From Mefi Wiki
The Metafilter Corpus project is a collection of language data about Metafilter. It's intended as an adjunct to the Metafilter Infodump, focusing more on actual language content of the site compared with the Infodump's focus on site activity numbers.
- The content of the project at this point is a series of frequency tables located here.
- Announcement in MetaTalk.
Some brief notes on the file format and the collection methodology follow.
Each table contains word-frequency information for comments posted to a specific subsite or set of subsites within a specific time period. The files have four header lines followed by a series of rows of tab-separated values, sorted in descending order of frequency.
The header lines are:
- 1. Date-range (and in some cases subsite) information about the file
- 2. Count of total words analyzed for the file, count of unique distinct tokens in the file (i.e. number of rows after the header)

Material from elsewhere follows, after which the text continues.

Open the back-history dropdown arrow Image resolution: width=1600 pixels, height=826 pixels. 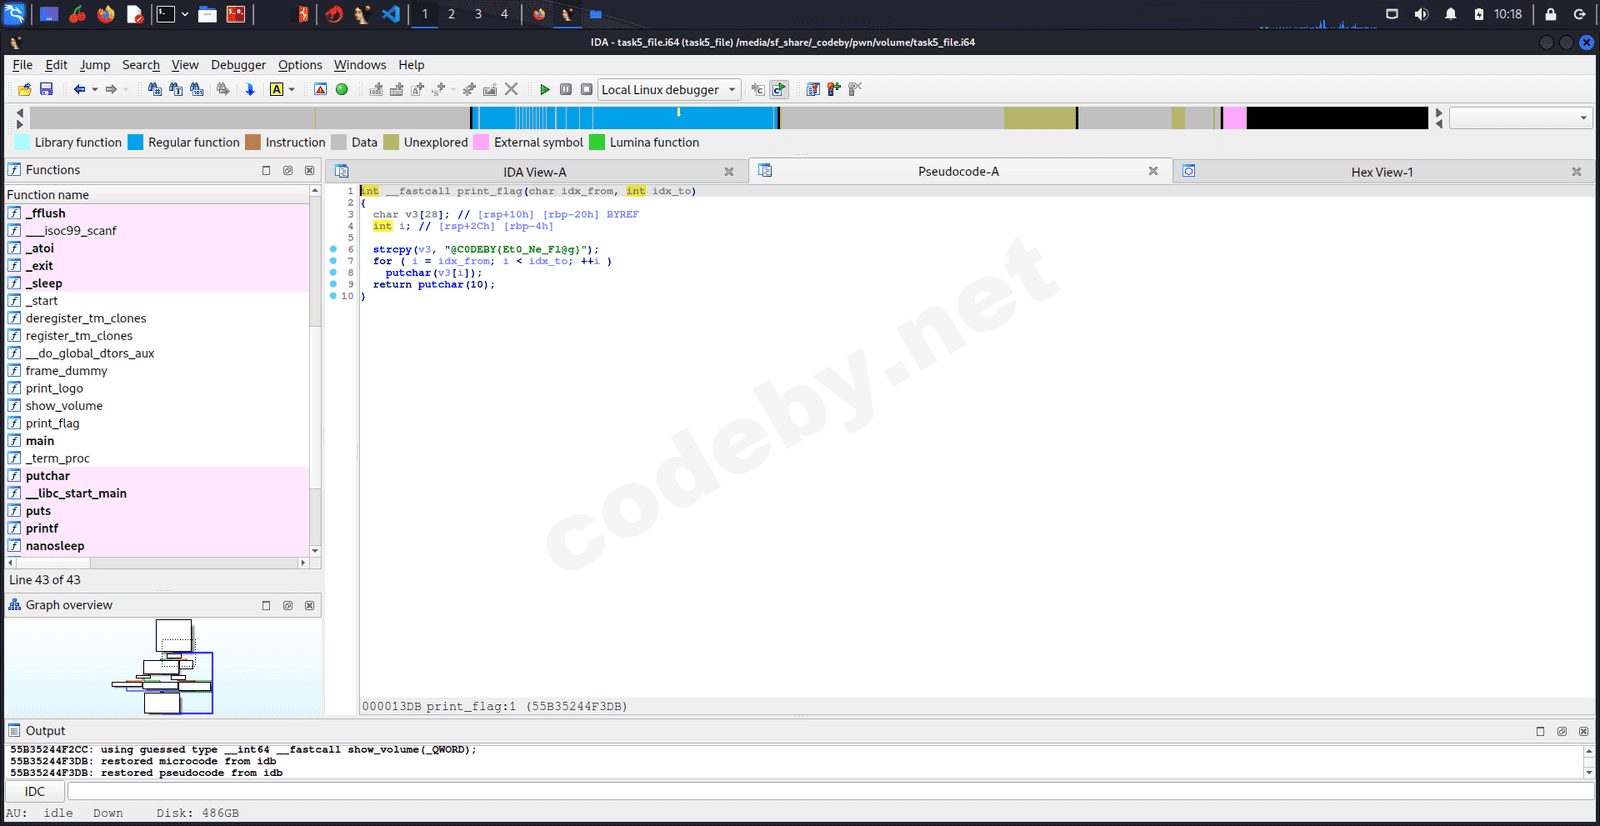[x=95, y=89]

- 3. Column headers for count (number of times the given word appeared in comments), parts per million (normalized value for comparison with other frequency tables), and the word in question
- 4. Blank line for readability.
2010-01-01 to 2011-01-01 86883789 total words, 567139unique words count PPM word 3676618 42316.5016433618 the 2469774 28426.1774080778 to 2258729 25997.1281869395 a 2075948 23893.3870621135 and 1842864 21210.67717247 of
The frequency tables are generated by a perl script running with local access to the metafilter database. For any given table, the script queries for the comment text fitting the subsite and date-range constraints, and then takes each individual comment through a tokenizing process to break the text down into individual words for counting.
The current tokenizing process involves:
- converting the source comment to all lower case
- removing HTML tag content to reduce the comment to plain text
- removing line breaks
- removing HTML named entities, e.g. & (&) or > (>)
- stripping most punctuation and replacing it with white space to prevent accidental concatenation of adjacent words
- splitting the resulting cleaned-up comment into individual word tokens wherever whitespace is found
- for each token, stripping any remaining character other than letters, numerals, hyphens, single-quotes (as apostrophes), and underscores
- further stripping any leading or trailing hypens, underscores, and single-quotes, leaving only intra-word occurrences of those characters
The resulting tokens are counted with a hash and sorted for write out to the resulting file.
- The sanitizing steps in the tokenizing process (stripping punctuation, etc) were designed to create a relatively clean word list for frequency calculation purposes, but leads to small discrepancies between the literal strings occurring in some comments and the data in the frequency table. Words containing intentional use of non-alphabetic, non-numeric characters will have been transformed somewhat in the process, non-ASCII unicode characters will be absent (so "año" would become "ao"), possessive forms with a trailing apostrophe will be missing that apostrophe (so "mefite's" appears in the word list correctly but "mefites'" will be counted as "mefites"), etc.
- Deleted comments are not excluded from the corpus, so manual counts on a token based on the results of a normal Metafilter site search may be lower for some tokens than the counts in these files.
- No attempt is currently made to identify and exclude those portions of a given comment consisting of quotation of some earlier comment in a thread or quotation from some external source. Accordingly, some tokens are arguably over-represented in the counts because they are reiterated in one or more replies to a given source comment or other text.
- Because HTML is simply stripped and ignored, the content of intra-tag text content such as title= fields is not captured in these files.